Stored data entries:

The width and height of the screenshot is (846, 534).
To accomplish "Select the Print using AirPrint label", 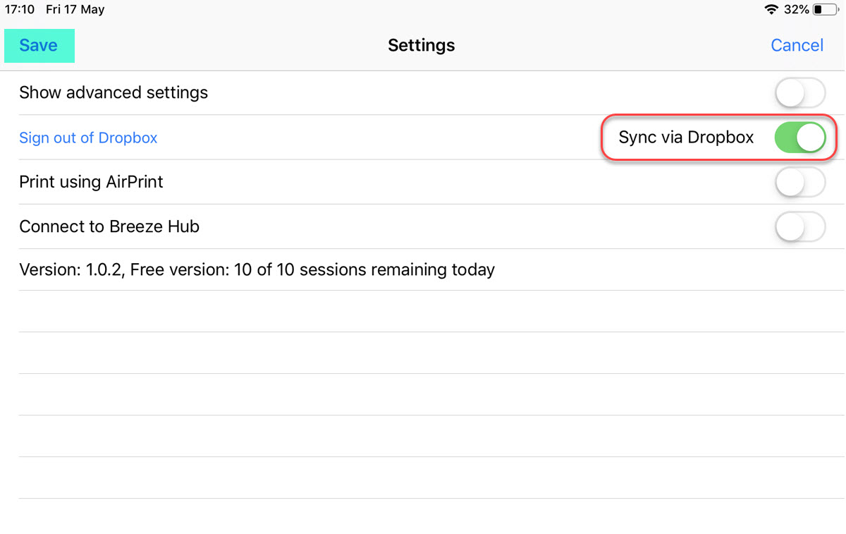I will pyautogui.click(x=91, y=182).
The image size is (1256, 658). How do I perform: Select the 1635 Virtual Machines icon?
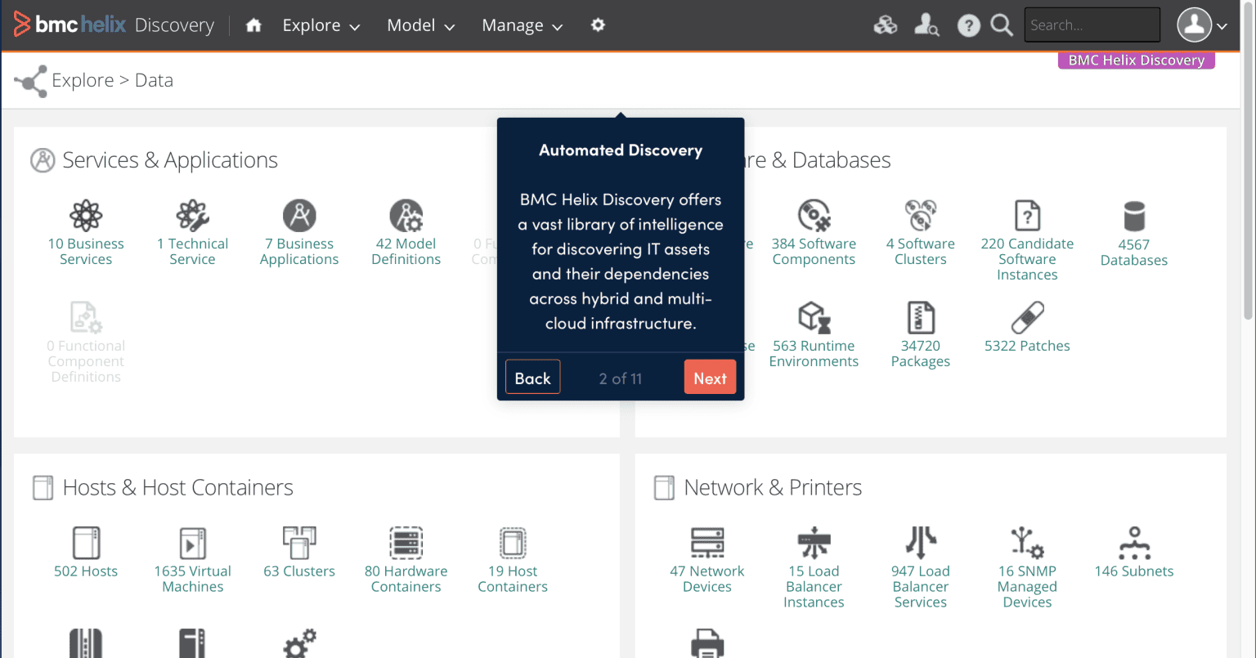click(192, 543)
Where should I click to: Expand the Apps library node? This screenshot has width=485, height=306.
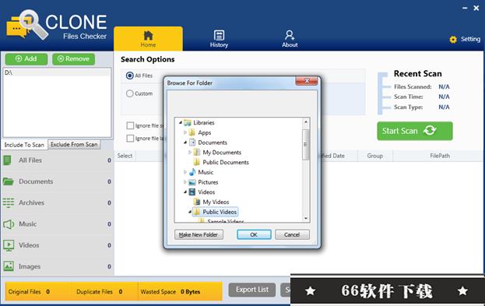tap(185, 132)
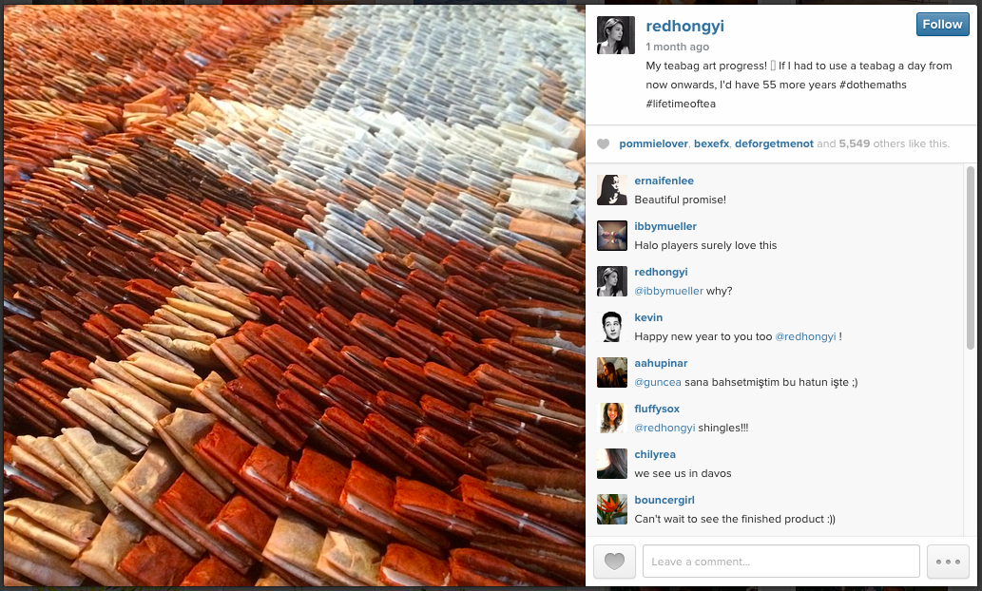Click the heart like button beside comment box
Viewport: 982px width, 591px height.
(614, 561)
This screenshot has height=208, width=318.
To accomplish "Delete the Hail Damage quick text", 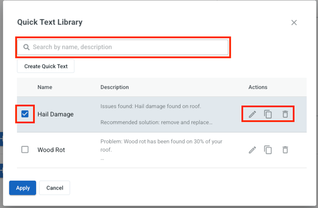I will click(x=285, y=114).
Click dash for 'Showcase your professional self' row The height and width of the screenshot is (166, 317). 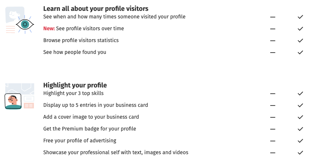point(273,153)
==
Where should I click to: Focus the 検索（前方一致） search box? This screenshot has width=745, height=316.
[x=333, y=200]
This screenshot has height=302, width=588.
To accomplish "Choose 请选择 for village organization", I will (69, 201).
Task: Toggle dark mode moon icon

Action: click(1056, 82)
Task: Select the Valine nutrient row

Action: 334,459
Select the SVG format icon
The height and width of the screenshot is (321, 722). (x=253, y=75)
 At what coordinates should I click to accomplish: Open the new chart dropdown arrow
...
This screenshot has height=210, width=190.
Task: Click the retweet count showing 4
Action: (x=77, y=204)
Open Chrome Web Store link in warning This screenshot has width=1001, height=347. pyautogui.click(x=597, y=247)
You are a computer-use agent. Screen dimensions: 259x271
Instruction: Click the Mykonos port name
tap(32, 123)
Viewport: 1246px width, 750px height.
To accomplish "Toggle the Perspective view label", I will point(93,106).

• Task statement: Please, from the entries above, set down exactly the lines from the one containing "Where should I click to: Focus" through the one containing "At what coordinates", and only those.

• Your solution:
Where should I click to: Focus the 検索（前方一致） search box? This screenshot has width=745, height=316.
[x=333, y=200]
This screenshot has height=302, width=588.
To accomplish "Choose 请选择 for village organization", I will (69, 201).
Task: Toggle dark mode moon icon

Action: click(1056, 82)
Task: Select the Valine nutrient row

Action: 334,459
Select the SVG format icon
The height and width of the screenshot is (321, 722). (x=253, y=75)
 At what coordinates should I click to accomplish: Open the new chart dropdown arrow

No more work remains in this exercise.